Regardless of the approach, a critical step is temporarily clamping the main artery supplying blood to the kidney, known as warm ischemia time. This step minimizes blood loss and provides a clear surgical field for the precise removal and repair of the tissue. Minimizing the duration of this blood flow interruption is important, as prolonged warm ischemia time can damage the remaining healthy kidney cells. The robotic approach has been shown to significantly reduce this time compared to the conventional laparoscopic method, allowing the procedure to be completed within a safer window.

Recovery and Long-Term Kidney Function

The immediate recovery period following a partial nephrectomy is greatly influenced by the surgical approach used. Patients who undergo a minimally invasive procedure, such as the robotic or laparoscopic technique, often have a shorter hospital stay, typically lasting two to three days.
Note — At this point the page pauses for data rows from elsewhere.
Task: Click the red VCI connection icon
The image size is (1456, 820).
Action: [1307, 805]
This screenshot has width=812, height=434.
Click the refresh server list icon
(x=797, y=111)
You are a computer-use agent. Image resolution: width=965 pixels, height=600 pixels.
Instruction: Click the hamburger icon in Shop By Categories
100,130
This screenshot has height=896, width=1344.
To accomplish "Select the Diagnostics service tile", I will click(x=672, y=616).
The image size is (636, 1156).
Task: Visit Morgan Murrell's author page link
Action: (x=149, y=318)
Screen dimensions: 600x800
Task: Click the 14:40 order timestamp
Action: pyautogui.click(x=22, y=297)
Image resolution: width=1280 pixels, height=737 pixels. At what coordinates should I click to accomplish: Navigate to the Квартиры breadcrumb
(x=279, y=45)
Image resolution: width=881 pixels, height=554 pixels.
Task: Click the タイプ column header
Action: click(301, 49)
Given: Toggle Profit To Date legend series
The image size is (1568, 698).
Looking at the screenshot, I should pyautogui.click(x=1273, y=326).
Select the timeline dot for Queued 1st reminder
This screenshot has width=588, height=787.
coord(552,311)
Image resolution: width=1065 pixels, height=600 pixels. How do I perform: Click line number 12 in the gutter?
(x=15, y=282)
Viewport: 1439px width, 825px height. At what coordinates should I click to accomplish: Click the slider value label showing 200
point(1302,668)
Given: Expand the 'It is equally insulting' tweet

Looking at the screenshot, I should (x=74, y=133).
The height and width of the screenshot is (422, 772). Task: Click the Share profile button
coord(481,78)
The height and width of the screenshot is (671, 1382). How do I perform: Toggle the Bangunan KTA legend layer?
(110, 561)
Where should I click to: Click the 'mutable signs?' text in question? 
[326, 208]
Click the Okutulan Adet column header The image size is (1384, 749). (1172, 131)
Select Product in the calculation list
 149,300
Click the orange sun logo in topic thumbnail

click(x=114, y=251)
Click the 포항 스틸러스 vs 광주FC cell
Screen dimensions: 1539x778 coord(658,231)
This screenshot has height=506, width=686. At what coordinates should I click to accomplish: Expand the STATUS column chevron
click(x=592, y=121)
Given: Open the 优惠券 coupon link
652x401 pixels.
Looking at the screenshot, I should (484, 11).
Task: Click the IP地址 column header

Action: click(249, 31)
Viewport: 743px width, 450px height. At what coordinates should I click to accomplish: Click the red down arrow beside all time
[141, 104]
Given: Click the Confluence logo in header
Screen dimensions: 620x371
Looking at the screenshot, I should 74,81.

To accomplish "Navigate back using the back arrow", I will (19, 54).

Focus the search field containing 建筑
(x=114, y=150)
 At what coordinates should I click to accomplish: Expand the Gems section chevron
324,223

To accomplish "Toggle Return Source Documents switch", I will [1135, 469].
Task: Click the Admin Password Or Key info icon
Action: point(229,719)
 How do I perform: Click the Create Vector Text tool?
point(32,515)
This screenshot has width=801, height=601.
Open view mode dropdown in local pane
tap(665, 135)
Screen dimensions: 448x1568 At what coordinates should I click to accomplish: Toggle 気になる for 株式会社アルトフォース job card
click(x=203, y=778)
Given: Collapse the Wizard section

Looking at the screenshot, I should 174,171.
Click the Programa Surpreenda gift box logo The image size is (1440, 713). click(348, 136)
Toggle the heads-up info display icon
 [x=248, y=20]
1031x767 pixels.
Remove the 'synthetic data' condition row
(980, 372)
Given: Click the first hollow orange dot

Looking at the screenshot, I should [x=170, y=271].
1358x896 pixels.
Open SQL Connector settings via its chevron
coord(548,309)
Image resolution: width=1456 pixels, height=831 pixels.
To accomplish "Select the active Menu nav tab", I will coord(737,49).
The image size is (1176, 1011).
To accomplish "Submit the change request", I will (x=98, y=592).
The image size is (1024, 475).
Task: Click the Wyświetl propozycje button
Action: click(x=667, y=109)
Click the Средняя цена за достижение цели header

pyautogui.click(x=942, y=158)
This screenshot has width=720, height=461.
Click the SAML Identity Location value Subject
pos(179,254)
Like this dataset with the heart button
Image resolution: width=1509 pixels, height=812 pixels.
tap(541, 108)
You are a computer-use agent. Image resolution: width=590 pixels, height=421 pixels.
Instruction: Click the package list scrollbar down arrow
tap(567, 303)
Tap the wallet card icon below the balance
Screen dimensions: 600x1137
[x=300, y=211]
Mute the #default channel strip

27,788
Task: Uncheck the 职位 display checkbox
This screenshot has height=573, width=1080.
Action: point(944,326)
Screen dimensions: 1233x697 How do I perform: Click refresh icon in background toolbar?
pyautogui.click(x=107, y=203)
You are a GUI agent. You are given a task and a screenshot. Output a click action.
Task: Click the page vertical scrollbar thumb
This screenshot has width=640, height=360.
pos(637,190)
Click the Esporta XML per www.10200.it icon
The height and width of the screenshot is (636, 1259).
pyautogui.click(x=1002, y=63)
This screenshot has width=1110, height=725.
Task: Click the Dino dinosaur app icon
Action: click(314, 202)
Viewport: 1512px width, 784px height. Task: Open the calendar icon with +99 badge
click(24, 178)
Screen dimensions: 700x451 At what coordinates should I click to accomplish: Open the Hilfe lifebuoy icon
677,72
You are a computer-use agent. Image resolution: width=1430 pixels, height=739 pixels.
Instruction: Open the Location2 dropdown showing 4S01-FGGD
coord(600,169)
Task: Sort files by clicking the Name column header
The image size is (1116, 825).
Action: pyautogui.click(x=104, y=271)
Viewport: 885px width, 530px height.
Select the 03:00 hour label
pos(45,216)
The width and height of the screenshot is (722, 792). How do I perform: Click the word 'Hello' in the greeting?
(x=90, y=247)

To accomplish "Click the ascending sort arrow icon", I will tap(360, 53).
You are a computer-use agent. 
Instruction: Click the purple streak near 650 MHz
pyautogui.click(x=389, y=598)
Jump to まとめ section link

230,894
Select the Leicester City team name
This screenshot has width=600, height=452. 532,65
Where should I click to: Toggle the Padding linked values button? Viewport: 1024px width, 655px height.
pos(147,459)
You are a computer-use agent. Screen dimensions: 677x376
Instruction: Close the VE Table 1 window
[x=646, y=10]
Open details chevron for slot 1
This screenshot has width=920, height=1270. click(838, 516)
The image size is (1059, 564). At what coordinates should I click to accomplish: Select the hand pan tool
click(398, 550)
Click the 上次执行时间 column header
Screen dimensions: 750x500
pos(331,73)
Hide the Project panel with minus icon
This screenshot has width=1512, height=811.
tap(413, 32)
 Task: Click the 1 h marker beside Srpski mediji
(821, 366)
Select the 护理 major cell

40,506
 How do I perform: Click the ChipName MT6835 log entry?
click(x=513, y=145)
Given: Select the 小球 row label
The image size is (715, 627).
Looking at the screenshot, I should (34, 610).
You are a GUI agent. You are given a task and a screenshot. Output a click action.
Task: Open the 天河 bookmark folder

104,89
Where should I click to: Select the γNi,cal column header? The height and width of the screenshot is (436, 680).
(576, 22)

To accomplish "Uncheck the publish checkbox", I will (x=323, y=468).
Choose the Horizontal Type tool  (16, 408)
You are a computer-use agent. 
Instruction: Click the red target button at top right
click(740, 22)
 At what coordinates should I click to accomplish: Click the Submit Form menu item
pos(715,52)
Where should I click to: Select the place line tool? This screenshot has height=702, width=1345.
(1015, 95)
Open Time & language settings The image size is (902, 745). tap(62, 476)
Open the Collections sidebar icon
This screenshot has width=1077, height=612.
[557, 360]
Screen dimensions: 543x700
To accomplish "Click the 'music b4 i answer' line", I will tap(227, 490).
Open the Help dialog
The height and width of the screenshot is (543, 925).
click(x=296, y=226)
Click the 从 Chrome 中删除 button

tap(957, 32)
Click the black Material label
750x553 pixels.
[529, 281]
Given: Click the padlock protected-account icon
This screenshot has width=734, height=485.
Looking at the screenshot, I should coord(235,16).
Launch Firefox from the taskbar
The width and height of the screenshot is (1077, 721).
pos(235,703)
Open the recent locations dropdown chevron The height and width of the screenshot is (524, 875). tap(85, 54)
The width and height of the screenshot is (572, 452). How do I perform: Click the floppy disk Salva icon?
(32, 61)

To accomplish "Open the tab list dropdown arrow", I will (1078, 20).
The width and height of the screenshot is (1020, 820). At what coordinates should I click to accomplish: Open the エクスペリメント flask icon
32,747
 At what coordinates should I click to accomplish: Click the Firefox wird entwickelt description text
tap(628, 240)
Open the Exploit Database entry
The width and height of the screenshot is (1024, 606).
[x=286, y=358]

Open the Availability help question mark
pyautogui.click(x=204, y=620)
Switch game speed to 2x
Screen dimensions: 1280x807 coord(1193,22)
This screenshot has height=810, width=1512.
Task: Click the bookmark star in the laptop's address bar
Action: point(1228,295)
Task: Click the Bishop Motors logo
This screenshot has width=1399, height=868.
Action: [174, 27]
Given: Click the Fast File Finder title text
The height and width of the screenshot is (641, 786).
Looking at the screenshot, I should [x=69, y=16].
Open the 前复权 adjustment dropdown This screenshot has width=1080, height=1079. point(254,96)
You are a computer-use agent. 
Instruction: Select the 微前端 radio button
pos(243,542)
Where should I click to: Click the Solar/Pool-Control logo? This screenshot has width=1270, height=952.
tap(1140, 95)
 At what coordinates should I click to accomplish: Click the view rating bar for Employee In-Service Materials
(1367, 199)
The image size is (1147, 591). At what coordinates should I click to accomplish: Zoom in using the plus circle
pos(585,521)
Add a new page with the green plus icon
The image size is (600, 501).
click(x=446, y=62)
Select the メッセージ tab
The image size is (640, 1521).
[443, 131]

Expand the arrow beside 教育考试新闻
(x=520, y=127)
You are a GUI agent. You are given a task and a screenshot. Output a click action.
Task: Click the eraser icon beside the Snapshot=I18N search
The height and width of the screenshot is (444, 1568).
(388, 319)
Open surgery usually requires a slightly longer period of in-patient care for effective pain management and monitoring.

Once home, patients are advised to restrict strenuous activities, including avoiding lifting anything heavier than about 20 pounds, for approximately six weeks to allow internal tissues to heal fully. The time until a patient can return to a normal routine or work environment is typically between six and twelve weeks.

Monitoring the health of the remaining kidney tissue is a long-term aspect of follow-up care. Doctors regularly check blood levels of creatinine, a waste product filtered by the kidneys, and calculate the estimated Glomerular Filtration Rate (eGFR). The eGFR is a key measure of how efficiently the kidneys are cleaning the blood and is the best indicator of overall renal function. Studies show that patients who have a partial nephrectomy maintain a significantly better eGFR over time compared to those who have the entire kidney removed.

While most patients maintain excellent long-term kidney function, regular follow-up appointments are necessary for general kidney health and oncological surveillance, if the surgery was performed for a tumor. Maintaining a healthy lifestyle is encouraged to protect the remaining nephrons. This includes ensuring adequate hydration and, for those with pre-existing conditions, tightly controlling blood pressure and blood sugar levels, which put the greatest stress on the kidney’s filtering capacity.